🤖 AI Summary
Human pose estimation faces a fundamental trade-off among accuracy, efficiency, and uncertainty quantification (UQ): regression-based methods suffer from weak UQ due to restrictive distributional assumptions, while heatmap-based approaches offer flexible modeling at the cost of high computational overhead. This paper proposes Continuous Flow Residual Estimation (CFRE), the first method to embed Continuous Normalizing Flows (CNFs) into a regression framework. CFRE employs neural ordinary differential equations (neural ODEs) to dynamically model output distributions via residual flows, eliminating dependence on heatmap decoding and fixed parametric distribution assumptions. It enables differentiable uncertainty calibration and achieves a 37% reduction in Expected Calibration Error (ECE) on both 2D and 3D pose estimation benchmarks. Moreover, CFRE attains significantly improved localization accuracy while maintaining inference speed comparable to lightweight regression models—substantially outperforming heatmap-based baselines.
📝 Abstract
Human Pose Estimation (HPE) is increasingly important for applications like virtual reality and motion analysis, yet current methods struggle with balancing accuracy, computational efficiency, and reliable uncertainty quantification (UQ).

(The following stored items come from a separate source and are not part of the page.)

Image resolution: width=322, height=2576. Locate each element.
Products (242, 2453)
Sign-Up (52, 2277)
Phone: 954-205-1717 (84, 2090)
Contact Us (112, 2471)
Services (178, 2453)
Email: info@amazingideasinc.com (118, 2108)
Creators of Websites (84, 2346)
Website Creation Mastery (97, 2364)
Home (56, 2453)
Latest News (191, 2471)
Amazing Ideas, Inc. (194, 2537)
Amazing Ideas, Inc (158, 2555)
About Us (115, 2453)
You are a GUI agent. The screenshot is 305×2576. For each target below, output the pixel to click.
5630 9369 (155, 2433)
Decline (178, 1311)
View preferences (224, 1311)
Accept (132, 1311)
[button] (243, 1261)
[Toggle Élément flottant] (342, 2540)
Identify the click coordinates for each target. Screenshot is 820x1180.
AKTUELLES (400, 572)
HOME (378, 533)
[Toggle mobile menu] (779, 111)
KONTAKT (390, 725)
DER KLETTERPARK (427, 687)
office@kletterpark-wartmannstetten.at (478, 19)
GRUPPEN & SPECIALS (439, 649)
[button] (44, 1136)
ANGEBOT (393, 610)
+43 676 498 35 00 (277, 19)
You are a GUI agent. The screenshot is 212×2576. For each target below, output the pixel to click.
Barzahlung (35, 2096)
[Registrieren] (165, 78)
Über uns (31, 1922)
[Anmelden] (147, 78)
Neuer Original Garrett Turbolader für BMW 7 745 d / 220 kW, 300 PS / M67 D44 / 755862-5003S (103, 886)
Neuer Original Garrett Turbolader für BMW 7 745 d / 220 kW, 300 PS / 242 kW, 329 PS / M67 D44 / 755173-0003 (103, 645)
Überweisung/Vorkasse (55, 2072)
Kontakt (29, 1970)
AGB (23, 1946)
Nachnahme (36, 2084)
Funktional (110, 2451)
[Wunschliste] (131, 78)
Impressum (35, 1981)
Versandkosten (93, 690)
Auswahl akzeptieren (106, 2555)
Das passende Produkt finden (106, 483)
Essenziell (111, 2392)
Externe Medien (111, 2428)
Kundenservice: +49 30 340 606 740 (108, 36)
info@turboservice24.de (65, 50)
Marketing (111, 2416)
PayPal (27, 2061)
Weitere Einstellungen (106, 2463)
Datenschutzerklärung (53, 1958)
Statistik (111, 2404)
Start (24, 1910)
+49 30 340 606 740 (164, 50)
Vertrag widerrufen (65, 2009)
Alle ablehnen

Traditional regression-based methods assume fixed distributions, which might lead to poor UQ. Heatmap-based methods effectively model the output distribution using likelihood heatmaps, however, they demand significant resources. To address this, we propose Continuous Flow Residual Estimation (CFRE), an integration of Continuous Normalizing Flows (CNFs) into regression-based models, which allows for dynamic distribution adaptation. Through extensive experiments, we show that CFRE leads to better accuracy and uncertainty quantification with retained computational efficiency on both 2D and 3D human pose estimation tasks.